Reddit is raising up to $700M in Series F funding
Earlier this year, Reddit raised $250 million, bringing the 16-year-old site up to around $800 million in total funding. Today, it announced plans for an even more massive windfall, with a Series F led by Fidelity. The company confirmed with TechCrunch that has raised $410 million thus far, with plans to raise up to $700 million, putting Reddit at a $10 billion valuation.
The company says funding will go toward building out community and advertising efforts and increasing headcount.
These efforts require us to grow our teams and make smart bets on how to make Reddit better, faster, easier to use, and more empowering for communities," Reddit writes. We are also evolving as a business, maturing, and building the operational structures that will help propel us into the future with transparency, values and integrity."

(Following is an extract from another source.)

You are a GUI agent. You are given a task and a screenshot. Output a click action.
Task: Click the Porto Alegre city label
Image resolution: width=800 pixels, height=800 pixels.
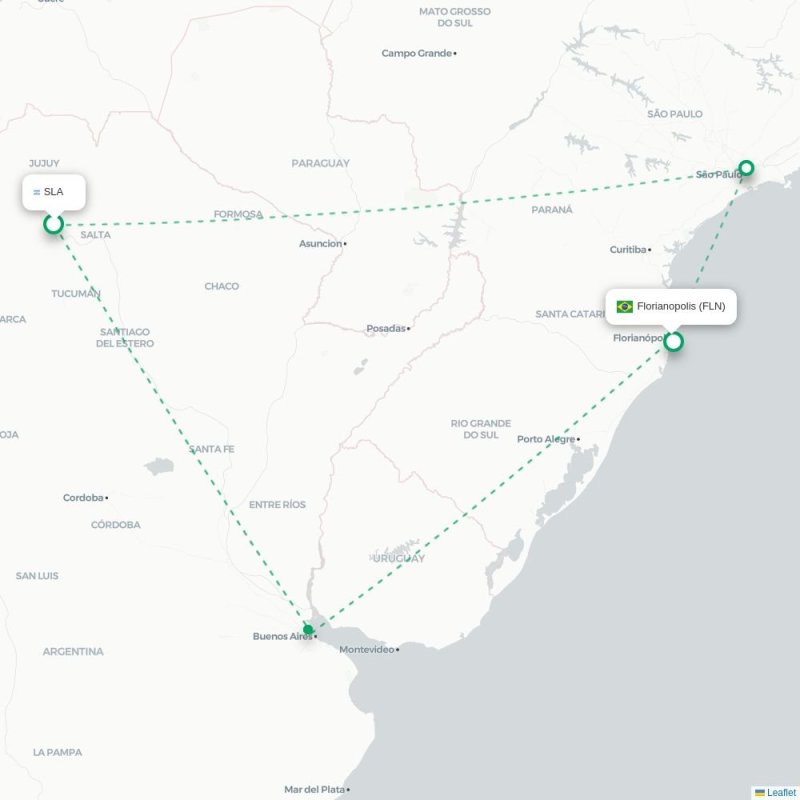[x=546, y=439]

As we noted back in February, an extraordinarily strange couple of years found the content aggregation service playing a key role in rollercoaster stock figures for companies like Gamestop and AMC, by way of the r/WallStreetBets subreddit. It also kicked off 2021 with a short Super Bowl spot. All of that helped lead to a doubling of the company's valuation to $6 billion.
For now, it seems, the hype train is continuing. In Q2, Reddit broke $100 million in advertising revenue for the first time, marking a 192% year-over-year increase for the quarter. The site now attracts 50 million daily visitors and hosts 100,000 active subreddits. In March, it announced Drew Vollero would be joining on the site's first-ever CFO, after assisting with Snap's IPO efforts, four years prior.
In an interview with The New York Times, cofounder Steve Huffman notes that it hadn't planned to raise another round so quickly, but ultimately couldn't turn down what Fidelity was offering. He adds that the funding will also factor into Reddit's eventual IPO plans.
We are still planning on going public, but we don't have a firm timeline there yet," he told the paper. All good companies should go public when they can."